Было бы заблуждением думать, что высшее руководство страны не осознавало этого. Во всяком случае, первый секретарь Кировского обкома КПСС А.П.Пчеляков, выступая 1 апреля 1960 года на собрании партийного актива Вятского ИТЛ, заявил: "У вас в лагере 30 тысяч человек, а дают 5-6 тысяч кубов в сутки. Это, товарищи, золотой лес, но государство пока вынуждено с этим мириться…У вас аппарат раздут до невозможности. Беда в том, что начальство Вятлага годами привыкло к барству, бесконтрольности, легкой жизни – так и воспитывает свои кадры". Отметим: это было короткое время, когда Кировский совнархоз финансировал Вятский ИТЛ. Но времена эти скоро закончились и никаких кардинальных изменений в структурные принципы лагерного хозяйствования не внесли. А.П.Пчеляков (возглавлявший область еще с 1952 года) отчетливо видел, что время лесных лагерей прошло.
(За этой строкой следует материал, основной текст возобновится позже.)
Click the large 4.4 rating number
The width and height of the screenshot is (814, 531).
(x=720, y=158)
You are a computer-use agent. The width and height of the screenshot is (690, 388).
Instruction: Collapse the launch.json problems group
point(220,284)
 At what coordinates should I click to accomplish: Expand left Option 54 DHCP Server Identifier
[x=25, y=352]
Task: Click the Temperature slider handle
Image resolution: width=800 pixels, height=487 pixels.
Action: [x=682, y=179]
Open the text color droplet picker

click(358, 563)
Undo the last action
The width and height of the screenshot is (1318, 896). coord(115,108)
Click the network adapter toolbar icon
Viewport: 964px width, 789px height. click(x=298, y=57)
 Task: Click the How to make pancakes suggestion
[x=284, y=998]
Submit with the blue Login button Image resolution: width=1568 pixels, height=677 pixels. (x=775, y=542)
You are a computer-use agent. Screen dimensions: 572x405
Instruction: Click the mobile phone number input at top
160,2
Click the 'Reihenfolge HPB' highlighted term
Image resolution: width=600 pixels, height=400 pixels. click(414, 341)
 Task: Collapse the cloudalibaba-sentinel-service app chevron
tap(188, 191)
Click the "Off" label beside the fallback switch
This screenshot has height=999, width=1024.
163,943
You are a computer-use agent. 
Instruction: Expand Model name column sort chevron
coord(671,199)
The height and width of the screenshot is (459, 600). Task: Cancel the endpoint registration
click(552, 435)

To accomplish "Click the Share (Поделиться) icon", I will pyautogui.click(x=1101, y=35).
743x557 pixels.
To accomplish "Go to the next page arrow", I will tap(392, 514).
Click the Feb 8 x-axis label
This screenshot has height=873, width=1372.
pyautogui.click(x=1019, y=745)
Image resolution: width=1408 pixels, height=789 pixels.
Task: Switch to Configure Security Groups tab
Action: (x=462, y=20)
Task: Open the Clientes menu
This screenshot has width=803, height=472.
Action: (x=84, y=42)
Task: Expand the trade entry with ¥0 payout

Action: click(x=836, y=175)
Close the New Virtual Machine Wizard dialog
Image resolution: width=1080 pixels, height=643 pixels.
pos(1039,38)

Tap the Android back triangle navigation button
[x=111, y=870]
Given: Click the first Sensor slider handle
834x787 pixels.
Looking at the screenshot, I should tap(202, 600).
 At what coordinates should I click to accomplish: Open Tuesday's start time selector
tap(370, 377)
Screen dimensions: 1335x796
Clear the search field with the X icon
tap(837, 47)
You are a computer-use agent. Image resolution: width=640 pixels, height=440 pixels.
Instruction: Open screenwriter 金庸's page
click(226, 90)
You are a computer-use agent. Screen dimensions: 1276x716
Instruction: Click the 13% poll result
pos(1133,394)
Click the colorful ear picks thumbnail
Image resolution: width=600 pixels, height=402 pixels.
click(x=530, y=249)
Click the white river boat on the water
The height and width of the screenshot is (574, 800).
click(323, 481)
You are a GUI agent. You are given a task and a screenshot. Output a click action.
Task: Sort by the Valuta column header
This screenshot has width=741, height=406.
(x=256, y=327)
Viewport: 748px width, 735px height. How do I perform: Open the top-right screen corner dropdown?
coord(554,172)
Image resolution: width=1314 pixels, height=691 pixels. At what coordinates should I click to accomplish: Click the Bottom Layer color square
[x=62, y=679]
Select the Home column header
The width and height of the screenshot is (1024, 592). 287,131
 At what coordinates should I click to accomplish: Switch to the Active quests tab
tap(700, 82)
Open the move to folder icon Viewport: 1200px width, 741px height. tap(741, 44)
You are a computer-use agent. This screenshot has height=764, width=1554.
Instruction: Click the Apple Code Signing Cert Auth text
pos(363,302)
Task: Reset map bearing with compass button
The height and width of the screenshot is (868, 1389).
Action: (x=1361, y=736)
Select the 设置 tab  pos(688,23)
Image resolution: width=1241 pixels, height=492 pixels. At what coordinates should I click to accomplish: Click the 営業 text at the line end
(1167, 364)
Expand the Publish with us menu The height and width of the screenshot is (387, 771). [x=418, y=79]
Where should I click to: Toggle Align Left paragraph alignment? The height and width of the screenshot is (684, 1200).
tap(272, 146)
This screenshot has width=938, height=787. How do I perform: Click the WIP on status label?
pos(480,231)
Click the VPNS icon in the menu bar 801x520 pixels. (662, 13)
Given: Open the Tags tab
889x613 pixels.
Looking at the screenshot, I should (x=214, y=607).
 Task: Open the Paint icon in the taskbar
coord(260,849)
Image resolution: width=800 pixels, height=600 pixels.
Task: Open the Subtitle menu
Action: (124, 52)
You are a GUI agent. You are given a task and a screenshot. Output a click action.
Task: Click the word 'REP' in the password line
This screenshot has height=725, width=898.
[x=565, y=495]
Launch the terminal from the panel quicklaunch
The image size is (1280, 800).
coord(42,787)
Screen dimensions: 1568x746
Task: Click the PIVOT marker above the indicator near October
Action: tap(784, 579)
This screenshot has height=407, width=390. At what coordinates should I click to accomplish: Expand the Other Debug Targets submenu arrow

Он (не без доли коммунистического утопизма) объявил на собрании партактива сотрудникам Вятлага: "Вполне понятно, что заключенных будет все меньше и меньше. Здесь года через два перейдем полностью на вольнонаемный состав и лагерь ликвидируем. Но для этого надо создавать базу – построить жилье и прочее. Чем быстрее мы это сделаем – тем лучше".

Главная беда руководства Вятлага, по мнению первого секретаря обкома партии, заключается в том, что оно плохо знает экономику. Добавим: весьма вероятно, что в системе ГУЛАГа хорошее знание экономики скорее вредило, чем помогало службе.

Завершая обзор основных черт лагерной "экономики", еще раз выделим следующее (в соответствии с выводами С.Кузьмина в его исследовании "Лагерники"): рабский характер труда заключенных в советских лагерях 1930-х – 1950-х годов определялся (с политической стороны) диктатурой сталинского типа, нацеленной на подавление любого инакомыслия (даже в потенции) во всех без исключения слоях общества, а со стороны экономической – усиленной (на износ) эксплуатацией основной массы лагерного "контингента" в районах, непригодных для добровольного проживания населения. Освоение этих территорий шло ценой колоссальных жертв всего "советского" народа и огромных физических лишений и тягот заключенных. Сталинско-советский режим при этом лишь примитивно использовал только мускульную энергию как мужчин, так и женщин. После эпохи "великих строек" и войны такая модель использования труда лагерников стала (окончательно и очевидно) экономически неэффективной. Но очередные волны политического террора в конце 1940-х – начале 1950-х годов по-прежнему "гнали" заключенных в ГУЛАГ с превышением всех плановых норм. Системный кризис и экономический упадок гулаговской "империи" связан с неприемлемостью в середине XX столетия классического типа рабства, ненужностью, бессмысленностью и отрицательной хозяйственной результативностью применения в огромных масштабах грубого физического подневольного труда, в том числе и прежде всего – труда заключенных.

В условиях сталинско-советского режима любой гражданин (от дворника до министра) мог в любой момент стать рабом государства, внезапно лишиться всех прав, имущества, жилья, репутации – и быть брошенным на лесоповал (под "зеленый расстрел" – как это называли в лагерях) или в рудники (под "сухой расстрел"). Непредсказуемость и неожиданность сталинских репрессий действительно парализовывали мышление и волю всех слоев "советского" общества – то, в чем нет внутренней логики, понять невозможно.